The task:
Copy the lines from the line with "Screen dimensions: 877x591" to the line with "Action: click(x=204, y=186)", substituting "section" for "tab" and leaving everything else unchanged.

Dataset:
::::::

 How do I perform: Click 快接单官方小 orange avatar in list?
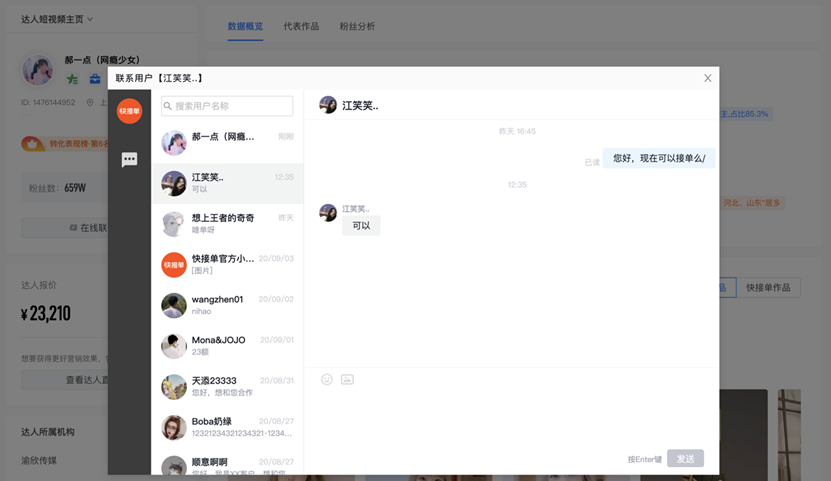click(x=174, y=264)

::::::

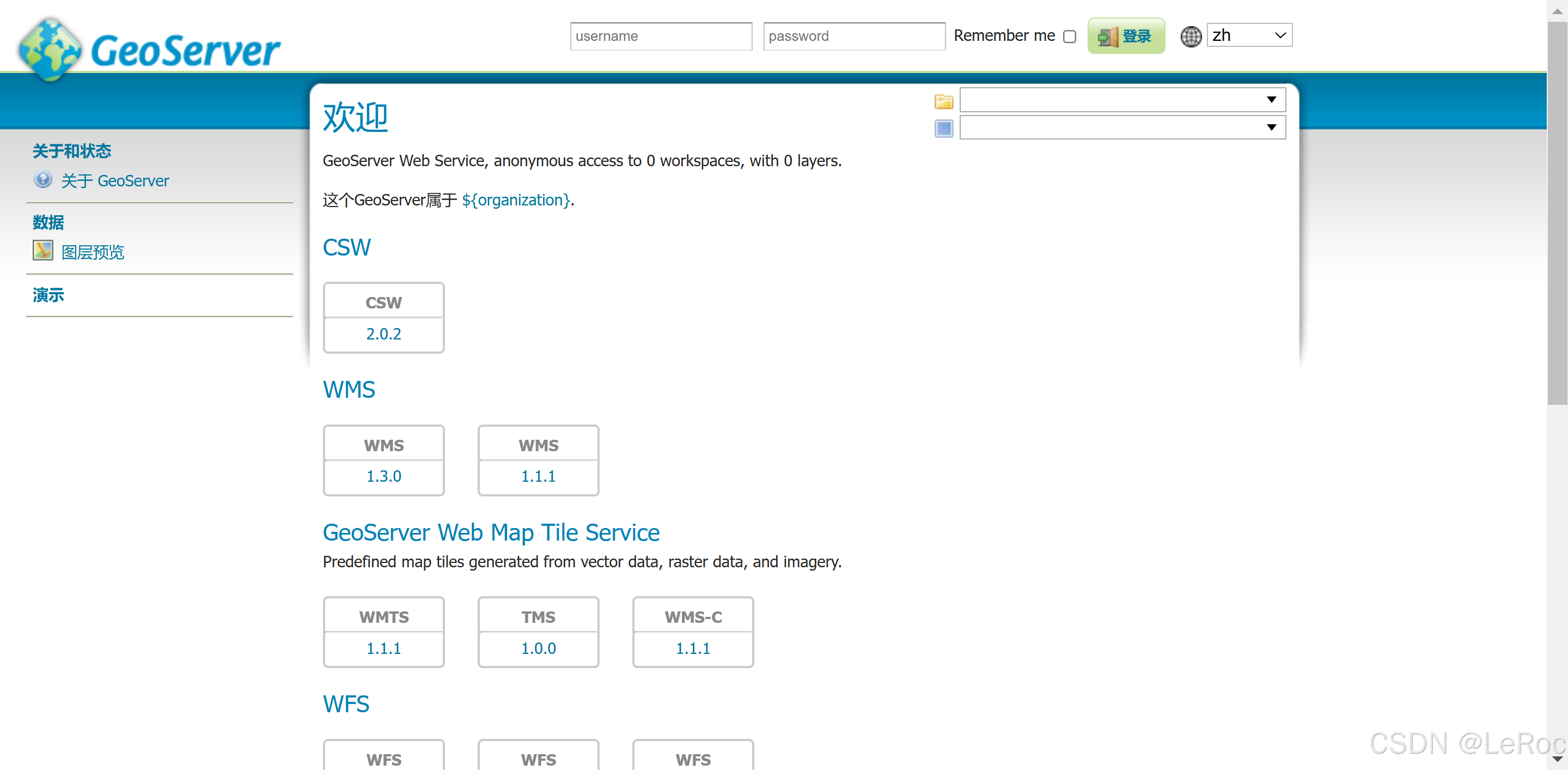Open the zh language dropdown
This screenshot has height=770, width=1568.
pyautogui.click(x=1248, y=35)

::::::

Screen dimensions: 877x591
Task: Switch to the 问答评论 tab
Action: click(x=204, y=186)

::::::

Solved problem:
Screen dimensions: 877x591
Task: Switch to the 问答评论 section
Action: click(x=204, y=186)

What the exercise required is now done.